**EXERCISE TASK:**
Print the following rows verbatim, starting at the line containing "Given: Close the Pachyderm search bar with X" and ending with the last of the rows.

**********

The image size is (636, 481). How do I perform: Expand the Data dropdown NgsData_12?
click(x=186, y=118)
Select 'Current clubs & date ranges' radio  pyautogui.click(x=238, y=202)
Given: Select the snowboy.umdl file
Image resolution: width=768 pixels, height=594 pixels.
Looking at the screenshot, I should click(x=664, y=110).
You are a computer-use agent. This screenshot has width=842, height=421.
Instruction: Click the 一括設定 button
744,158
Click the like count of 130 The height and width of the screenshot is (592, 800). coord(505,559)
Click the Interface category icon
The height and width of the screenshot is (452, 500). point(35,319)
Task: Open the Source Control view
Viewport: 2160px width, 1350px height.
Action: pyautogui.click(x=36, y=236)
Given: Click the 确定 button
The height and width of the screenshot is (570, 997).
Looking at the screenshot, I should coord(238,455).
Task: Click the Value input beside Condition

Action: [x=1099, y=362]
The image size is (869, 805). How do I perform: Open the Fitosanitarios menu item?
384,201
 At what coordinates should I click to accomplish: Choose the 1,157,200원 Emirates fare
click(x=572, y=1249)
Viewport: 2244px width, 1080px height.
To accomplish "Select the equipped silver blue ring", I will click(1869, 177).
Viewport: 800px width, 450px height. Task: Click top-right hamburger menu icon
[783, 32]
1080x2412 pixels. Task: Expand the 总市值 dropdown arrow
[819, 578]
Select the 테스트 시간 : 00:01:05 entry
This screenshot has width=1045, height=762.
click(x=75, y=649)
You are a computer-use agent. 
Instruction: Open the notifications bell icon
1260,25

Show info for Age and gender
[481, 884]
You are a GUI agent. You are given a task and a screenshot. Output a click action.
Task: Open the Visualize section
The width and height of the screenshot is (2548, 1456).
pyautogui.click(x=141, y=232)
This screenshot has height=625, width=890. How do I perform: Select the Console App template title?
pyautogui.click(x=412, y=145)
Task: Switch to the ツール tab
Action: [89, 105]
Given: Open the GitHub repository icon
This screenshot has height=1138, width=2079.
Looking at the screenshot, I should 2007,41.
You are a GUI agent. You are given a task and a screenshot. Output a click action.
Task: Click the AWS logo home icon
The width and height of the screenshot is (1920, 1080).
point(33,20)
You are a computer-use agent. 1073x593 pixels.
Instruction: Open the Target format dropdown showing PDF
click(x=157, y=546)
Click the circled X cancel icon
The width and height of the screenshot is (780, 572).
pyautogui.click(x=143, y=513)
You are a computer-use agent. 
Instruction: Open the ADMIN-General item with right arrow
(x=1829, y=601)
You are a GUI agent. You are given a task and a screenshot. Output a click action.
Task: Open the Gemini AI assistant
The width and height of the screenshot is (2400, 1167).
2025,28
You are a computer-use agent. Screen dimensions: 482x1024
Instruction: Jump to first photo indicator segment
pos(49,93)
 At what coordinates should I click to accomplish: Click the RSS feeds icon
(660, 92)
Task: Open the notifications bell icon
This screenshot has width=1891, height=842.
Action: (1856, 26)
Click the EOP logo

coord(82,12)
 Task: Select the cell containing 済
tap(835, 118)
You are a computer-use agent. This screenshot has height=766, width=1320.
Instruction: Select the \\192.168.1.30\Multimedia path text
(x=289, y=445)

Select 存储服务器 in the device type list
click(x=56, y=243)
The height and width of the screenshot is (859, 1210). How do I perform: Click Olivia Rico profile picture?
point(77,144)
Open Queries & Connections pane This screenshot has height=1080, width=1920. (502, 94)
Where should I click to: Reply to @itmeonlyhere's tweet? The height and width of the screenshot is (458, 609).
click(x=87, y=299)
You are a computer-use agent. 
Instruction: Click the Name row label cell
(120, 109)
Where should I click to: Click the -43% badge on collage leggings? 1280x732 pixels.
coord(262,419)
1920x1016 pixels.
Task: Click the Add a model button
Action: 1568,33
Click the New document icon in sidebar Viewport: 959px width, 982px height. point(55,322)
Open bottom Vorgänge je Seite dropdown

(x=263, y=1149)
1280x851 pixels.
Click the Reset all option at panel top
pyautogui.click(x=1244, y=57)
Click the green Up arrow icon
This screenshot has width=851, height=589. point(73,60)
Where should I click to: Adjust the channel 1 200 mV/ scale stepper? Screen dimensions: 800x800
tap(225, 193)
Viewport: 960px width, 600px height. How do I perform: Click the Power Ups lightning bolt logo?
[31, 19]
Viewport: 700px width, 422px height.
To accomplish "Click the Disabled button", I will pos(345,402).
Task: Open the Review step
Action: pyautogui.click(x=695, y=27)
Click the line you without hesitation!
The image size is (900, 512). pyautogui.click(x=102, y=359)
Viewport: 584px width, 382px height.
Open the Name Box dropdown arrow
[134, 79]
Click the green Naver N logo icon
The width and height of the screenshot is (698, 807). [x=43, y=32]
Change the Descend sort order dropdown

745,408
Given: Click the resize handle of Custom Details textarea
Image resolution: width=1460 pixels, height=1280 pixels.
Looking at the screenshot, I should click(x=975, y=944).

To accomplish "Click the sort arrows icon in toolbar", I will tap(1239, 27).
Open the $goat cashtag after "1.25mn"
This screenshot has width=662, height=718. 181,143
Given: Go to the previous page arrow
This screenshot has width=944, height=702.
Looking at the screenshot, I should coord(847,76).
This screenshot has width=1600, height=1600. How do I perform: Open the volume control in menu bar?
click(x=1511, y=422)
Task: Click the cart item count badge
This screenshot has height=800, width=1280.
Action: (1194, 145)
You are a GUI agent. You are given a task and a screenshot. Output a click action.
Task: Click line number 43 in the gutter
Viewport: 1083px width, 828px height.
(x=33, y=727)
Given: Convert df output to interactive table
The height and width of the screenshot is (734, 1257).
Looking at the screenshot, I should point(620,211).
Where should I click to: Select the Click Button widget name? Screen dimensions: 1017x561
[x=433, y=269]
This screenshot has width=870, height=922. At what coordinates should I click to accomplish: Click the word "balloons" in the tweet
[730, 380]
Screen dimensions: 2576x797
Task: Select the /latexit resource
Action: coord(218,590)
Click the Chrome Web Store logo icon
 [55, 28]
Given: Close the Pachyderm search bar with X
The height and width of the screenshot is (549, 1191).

**********

**EXERCISE SOLUTION:**
Given: Close the Pachyderm search bar with X
The height and width of the screenshot is (549, 1191).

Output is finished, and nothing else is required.